Wagner calls in the next student.
The work is never finished. This summer, Wagner will go to the office for a day every couple of weeks, registering new students for next year's classes. In the past, she's been paid for this, but after years of budget cuts, she is now a summer volunteer. She does not complain. "This is my school," she says, simply.
Nor does she complain that there was no time to leave her post for lunch on a recent day. She reached into her desk for a jar of peanut butter and made a sandwich.
"When you love what you do, you don't mind," she says. "But you do get tired."
It is not unusual for Wagner to bring college recommendations and other work home. While her husband reads or watches the news, she'll work at a table nearby.
Does she feel like she is able to meet the needs of every student? Yes. But is she as effective as before, when she had fewer students?
Not really. "You don't have that personal contact," Wagner says.
Families, often reacting to the high caseloads assigned to public school counselors, are increasingly hiring private counselors to help their children get ahead. And the persistent struggles linked to the recession — parents losing jobs, foreclosures that have displaced families for their homes — mean many children are coming to school with a host of worries they didn't have before.

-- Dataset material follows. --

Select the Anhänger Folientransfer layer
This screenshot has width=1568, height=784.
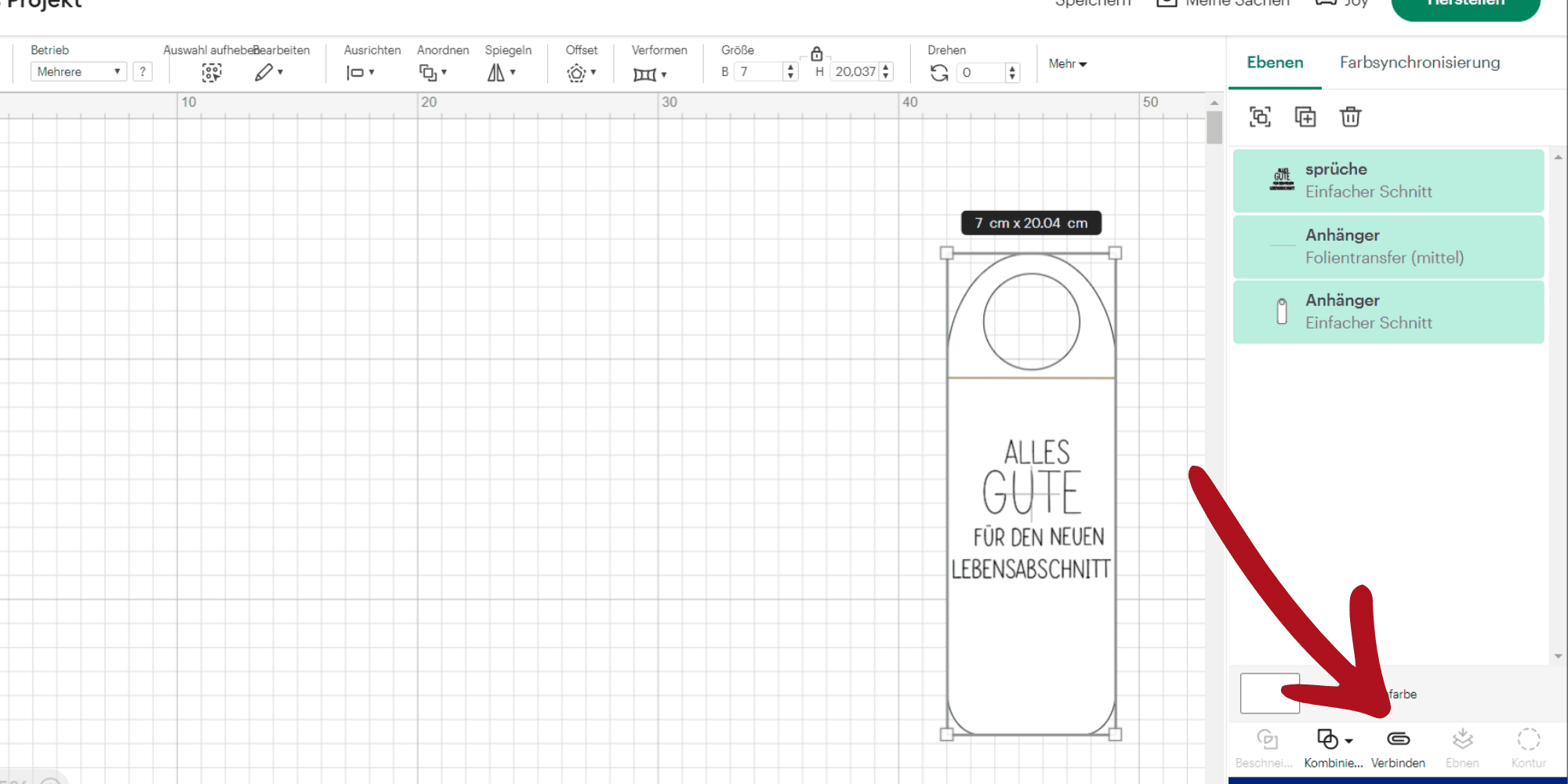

The nationwide counselor-to-student ratio hasn't risen in recent years, but Cook said the numbers can lag a year or two. The real picture is clear in individual states and districts, like Broward. Schools throughout Broward have proposed further reducing the number of guidance counselors in light of this year's budget cuts. Spokeswoman Nadine Drew said the guidance cuts are in part an effort to avoid teacher layoffs.
For Wagner, what were once one-on-one meetings with students are now sometimes handled in large groups.

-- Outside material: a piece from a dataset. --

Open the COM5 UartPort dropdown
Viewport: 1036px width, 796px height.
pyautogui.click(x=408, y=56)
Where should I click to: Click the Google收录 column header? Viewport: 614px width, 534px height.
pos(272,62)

She's been a counselor for nearly 15 years; she took the job after directing a middle school production of "Grease." At the time, she was working as a school speech pathologist, and through the play, built a close relationship with the students, who often confided in her.

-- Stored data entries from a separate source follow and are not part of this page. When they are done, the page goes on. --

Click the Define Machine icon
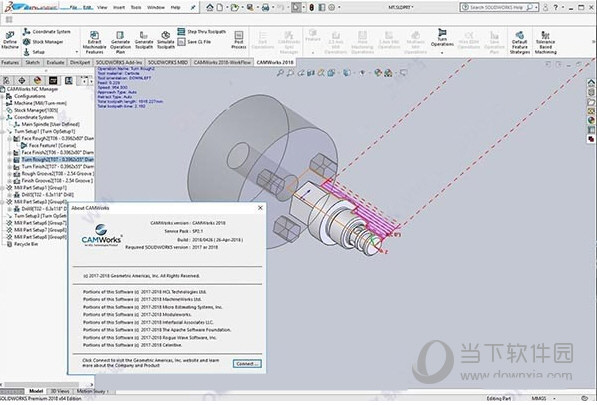Screen dimensions: 597x405 (10, 40)
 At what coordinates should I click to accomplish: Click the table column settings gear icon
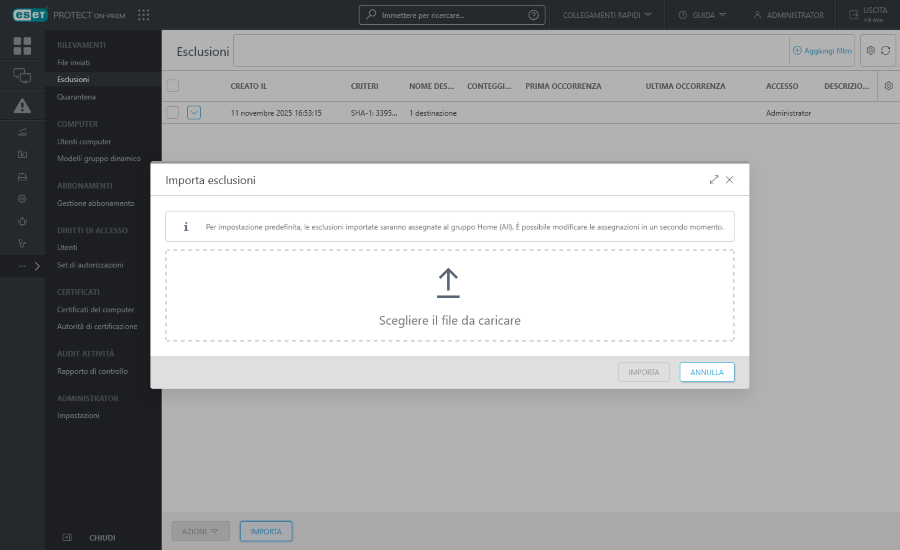(x=888, y=86)
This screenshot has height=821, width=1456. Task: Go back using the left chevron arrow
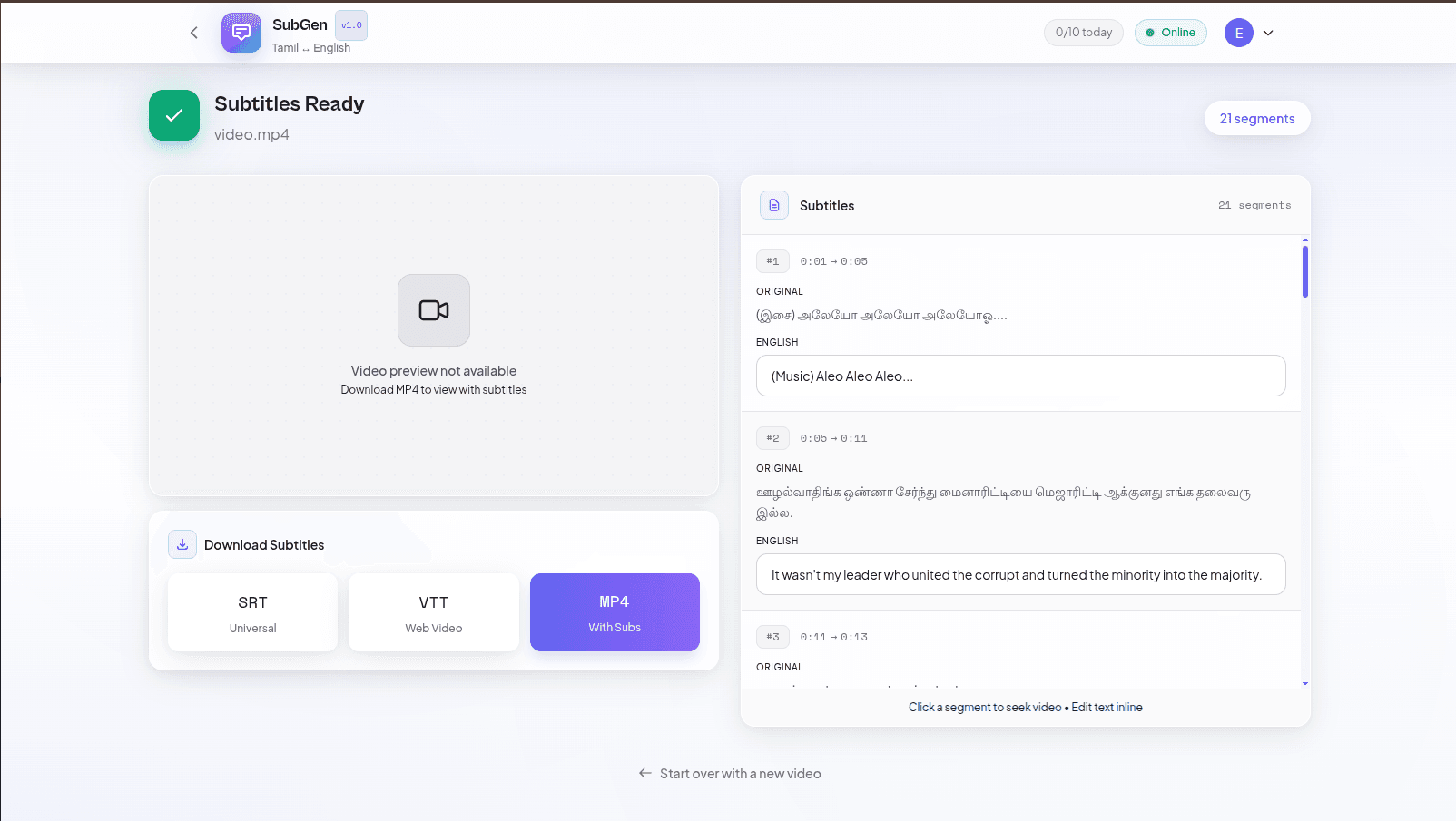193,33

"You need to see your counselor about this," she often found herself telling them.
"When enough of those situations came up," Wagner says, "I said, 'I want to be a counselor.'"
Notwithstanding the cutbacks, it was "the best decision I ever made." she says.
Jessica Hujber, a tall girl with long black hair and a schedule filled with advanced placement and honors classes, follows Malkin into Wagner's office. She seeks help in putting together a plan packed with tough courses, one that is likely to gain her admission into a prestigious college.
Hujber has clearly done her homework: She knows which colleges want more math or science, and which prefer a well-rounded curriculum. Her dream school is MIT, which accepts just 10 percent of its applicants; she wants to become a doctor or engineer.
She doesn't let the pressure affect her, but she does worry about how she'll stand out among other college applicants. Should she dual enroll at the local college while in high school? Perhaps do a research project abroad one summer?
"It's just really competitive," Hujber says. "Any kid could do well in challenging classes."
Wagner counsels her on what she can do to prepare, like applying now for scholarships, doing extracurricular activities and developing leadership skills.
"They want rigor, they want good grades, and they want a resume," Wagner tells her.
Hujber jots down some of the ideas on the palm of her hand with a blue pen. They agree to a schedule for the upcoming years and Wagner calls in the next student, a skinny girl with bright pink nails and a rainbow-colored bracelet.
In the course of the day, Wagner will see highly driven students like Hujber who sign up for extra appointments, and others who could easily be lost in the shuffle, without a guidance counselor's attention.
"You do the best you can," she says. "It's a lot of work. The outside world doesn't realize it."
As the final bell rings, Wagner eyes a stack of paper she has to organize. There are phone calls to return and a recommendation letter to write. Impossible to finish in a day, it's work she'll take home again tonight.